# smb secure?



## Morgiee101 (Jun 30, 2008)

Hi all i was not sure which section to put this so if its in the wrong one i do apologise. I have just successfully setup a samba server from my raspberry pi and now everyone in my family can access my external hdd to view and retrieve family photos and family holiday videos through a smb client on their android, mobile and windows pc that are on the same newtork. However im unsure of the security of it this is what i have set in place as far as security:

Raspberry pi has a username and password to be able to login to the weezey desktop screen.

The smb server has a username and password (everyone i allow is accessing the server via the same login details)
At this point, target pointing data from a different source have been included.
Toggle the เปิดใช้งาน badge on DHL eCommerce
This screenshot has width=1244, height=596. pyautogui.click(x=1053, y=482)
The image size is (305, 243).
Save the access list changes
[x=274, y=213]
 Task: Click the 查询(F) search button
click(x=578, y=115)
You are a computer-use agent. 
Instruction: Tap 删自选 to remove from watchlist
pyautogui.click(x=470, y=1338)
All mobile device have mcafee livesafe installed on them. 

The wireless network connection has a password (in order for them to access my internet connection) 

The router has a password set on the router settings so a password is needed to access the admin settings on the router or to do admin changes.
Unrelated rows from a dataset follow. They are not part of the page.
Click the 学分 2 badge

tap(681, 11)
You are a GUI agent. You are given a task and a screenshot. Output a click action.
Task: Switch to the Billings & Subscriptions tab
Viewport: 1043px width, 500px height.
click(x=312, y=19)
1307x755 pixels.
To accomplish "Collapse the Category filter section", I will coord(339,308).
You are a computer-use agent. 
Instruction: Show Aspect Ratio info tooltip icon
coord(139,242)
So is this secure enough say from someone outside trying to login and accessing my server? If so great if not what extra security measures can i do to prevent. 


Many Thanks for your time


----------



## Warlord711 (Apr 26, 2014)

As long as you dont have any port forwarding rule for SMB on your router, its nearly impossible to gain access to your SMB server behind that router.


----------



## Morgiee101 (Jun 30, 2008)

Thanks for your reply, how would i find this out if i have got a forward port to smb or not? Thanks


----------



## Warlord711 (Apr 26, 2014)

You can check your router settings, there should be some options for port forwarding.

On the other hand, you can use a service like Open Port Check Tool - Test Port Forwarding on Your Router to test if your SMB service is accessable from the internet.

Just choose the port you want to check, SMB is 445.


----------



## Morgiee101 (Jun 30, 2008)

Thanks for this it says port 445 is closed so that mean its secure? Thanks again for your help


----------